### Directions for this task
Please copy exactly the lines from the top of the data through the line containing "Task: Save the", and nothing else.

*** Opening Source information ***

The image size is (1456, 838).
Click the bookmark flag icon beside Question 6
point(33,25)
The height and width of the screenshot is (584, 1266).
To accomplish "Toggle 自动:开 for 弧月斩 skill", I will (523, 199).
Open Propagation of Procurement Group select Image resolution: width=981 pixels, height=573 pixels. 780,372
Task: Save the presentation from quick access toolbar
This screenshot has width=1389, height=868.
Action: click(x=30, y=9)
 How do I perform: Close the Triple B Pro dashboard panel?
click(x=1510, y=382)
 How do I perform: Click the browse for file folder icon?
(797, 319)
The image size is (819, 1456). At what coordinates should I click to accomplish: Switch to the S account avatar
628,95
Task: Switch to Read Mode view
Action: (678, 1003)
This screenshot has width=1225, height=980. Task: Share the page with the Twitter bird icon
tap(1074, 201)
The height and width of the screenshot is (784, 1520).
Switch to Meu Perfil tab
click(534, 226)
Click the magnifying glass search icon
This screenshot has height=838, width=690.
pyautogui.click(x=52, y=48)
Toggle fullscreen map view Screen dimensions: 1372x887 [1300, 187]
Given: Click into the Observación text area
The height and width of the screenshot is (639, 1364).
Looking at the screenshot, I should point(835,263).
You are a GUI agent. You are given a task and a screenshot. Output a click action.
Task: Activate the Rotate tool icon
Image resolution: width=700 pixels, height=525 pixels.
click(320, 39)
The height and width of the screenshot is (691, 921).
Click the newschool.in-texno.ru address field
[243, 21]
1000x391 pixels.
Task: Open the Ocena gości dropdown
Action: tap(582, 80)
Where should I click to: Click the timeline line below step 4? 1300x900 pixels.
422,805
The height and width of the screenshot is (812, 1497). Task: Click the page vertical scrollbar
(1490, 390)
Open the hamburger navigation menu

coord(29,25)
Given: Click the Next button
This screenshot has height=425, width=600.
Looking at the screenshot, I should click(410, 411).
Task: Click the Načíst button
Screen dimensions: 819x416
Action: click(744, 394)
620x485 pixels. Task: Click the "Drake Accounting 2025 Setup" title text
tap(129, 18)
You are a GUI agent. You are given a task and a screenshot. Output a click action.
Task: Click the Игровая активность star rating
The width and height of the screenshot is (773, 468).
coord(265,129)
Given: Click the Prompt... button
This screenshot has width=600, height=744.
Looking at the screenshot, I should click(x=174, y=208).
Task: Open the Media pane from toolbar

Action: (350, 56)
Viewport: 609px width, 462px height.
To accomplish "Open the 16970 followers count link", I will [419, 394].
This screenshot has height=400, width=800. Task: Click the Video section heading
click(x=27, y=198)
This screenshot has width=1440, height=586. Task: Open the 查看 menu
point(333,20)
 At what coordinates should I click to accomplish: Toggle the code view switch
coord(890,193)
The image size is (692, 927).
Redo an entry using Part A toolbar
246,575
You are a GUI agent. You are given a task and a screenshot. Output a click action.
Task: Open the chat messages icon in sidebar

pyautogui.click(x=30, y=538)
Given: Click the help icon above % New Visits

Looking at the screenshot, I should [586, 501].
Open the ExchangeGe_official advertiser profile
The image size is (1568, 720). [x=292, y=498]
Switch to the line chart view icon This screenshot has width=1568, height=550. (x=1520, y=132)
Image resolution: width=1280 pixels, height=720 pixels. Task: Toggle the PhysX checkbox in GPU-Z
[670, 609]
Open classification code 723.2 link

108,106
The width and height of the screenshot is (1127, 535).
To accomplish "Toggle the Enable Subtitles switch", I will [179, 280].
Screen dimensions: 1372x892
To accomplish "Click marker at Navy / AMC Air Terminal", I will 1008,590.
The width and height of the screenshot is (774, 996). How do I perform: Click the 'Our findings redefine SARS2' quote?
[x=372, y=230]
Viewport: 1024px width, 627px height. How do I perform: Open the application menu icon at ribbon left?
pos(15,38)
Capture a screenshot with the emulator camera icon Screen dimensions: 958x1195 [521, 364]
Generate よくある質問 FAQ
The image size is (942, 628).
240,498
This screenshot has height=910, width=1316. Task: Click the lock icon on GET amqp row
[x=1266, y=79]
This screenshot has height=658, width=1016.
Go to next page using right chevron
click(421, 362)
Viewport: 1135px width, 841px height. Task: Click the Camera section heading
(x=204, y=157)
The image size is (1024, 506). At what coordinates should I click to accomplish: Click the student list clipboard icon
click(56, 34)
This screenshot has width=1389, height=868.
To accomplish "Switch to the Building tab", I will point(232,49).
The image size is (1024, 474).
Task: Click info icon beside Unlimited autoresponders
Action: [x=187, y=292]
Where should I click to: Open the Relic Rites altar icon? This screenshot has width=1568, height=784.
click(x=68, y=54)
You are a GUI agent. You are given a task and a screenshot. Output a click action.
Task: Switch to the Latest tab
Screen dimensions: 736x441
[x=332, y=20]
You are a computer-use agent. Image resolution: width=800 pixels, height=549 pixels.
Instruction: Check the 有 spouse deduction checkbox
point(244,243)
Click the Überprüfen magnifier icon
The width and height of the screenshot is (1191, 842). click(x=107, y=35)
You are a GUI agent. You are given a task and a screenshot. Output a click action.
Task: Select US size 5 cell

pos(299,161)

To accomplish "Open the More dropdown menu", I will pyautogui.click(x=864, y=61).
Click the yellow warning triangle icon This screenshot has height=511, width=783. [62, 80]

*** Closing Source information ***

### Solution for this problem
The image size is (1456, 838).
Click the bookmark flag icon beside Question 6
point(33,25)
The height and width of the screenshot is (584, 1266).
To accomplish "Toggle 自动:开 for 弧月斩 skill", I will (523, 199).
Open Propagation of Procurement Group select Image resolution: width=981 pixels, height=573 pixels. 780,372
Task: Save the presentation from quick access toolbar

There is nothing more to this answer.